Figure 3.

CHC phosphorylation results from Syk activation. (A) HeLa cells transfected with Syk WT or Syk KD were incubated with or without Stx for the different time points. The cells were lysed and clathrin was immunoprecipitated with anti-CHC antibodies overnight at 4°C. Finally, CHC tyrosine phosphorylation was monitored by Western blot analysis. The membrane was stripped and reprobed with anti-CHC to check equal loading of the material. Graph, quantification of the amount of phosphorylated CHC (after normalization for the amount of immunoprecipitated CHC). The error bars show the SEM (n = 3–4) or the deviation (n = 2) between the independent experiments. (B) HeLa cells transfected with nonspecific siRNA or Syk siRNA 1 were incubated with or without Stx (250 ng/ml) for 15 min. The cells were then lysed and immunoprecipitated as described in A. Graph, quantification of the amount of phosphorylated CHC (after normalization for the amount of immunoprecipitated CHC) from several experiments using both Syk siRNA 1 and Syk siRNA 2. The Syk mRNA level was reduced by 80–90 or 70–80% after transfection with siRNA 1 or 2, respectively. The error bars show the SEM (n = 4) or the deviation (n = 2) between the independent experiments. (C) Piceatannol inhibits tyrosine phosphorylation of clathrin.
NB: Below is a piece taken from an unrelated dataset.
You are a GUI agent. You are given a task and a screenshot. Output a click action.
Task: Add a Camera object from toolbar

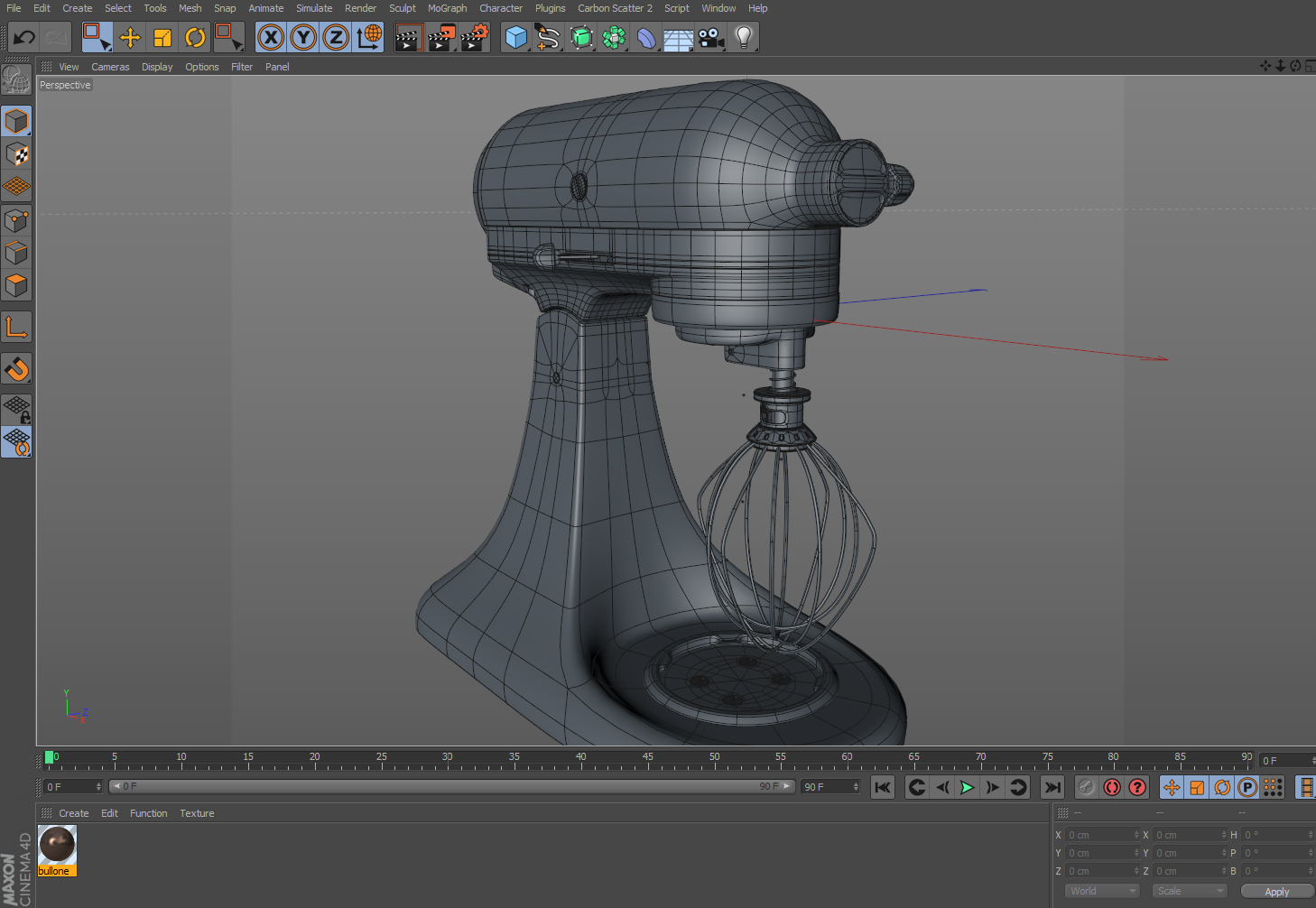click(x=710, y=38)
HeLa cells were pretreated with or without piceatannol (P) (50 μM) for 30 min and then incubated with 250 ng/ml Stx for 5 min at 37°C. The cells were then lysed, and proteins with phosphotyrosine were immunoprecipitated by using the slurry of an anti-phosphotyrosine (PY) column overnight at 4°C. The immunoprecipitates were analyzed by immunoblotting with mouse anti-CHC antibody. To show that equal amounts of cells were lysed and used for the immunoprecipitation, WCLs were loaded and analyzed.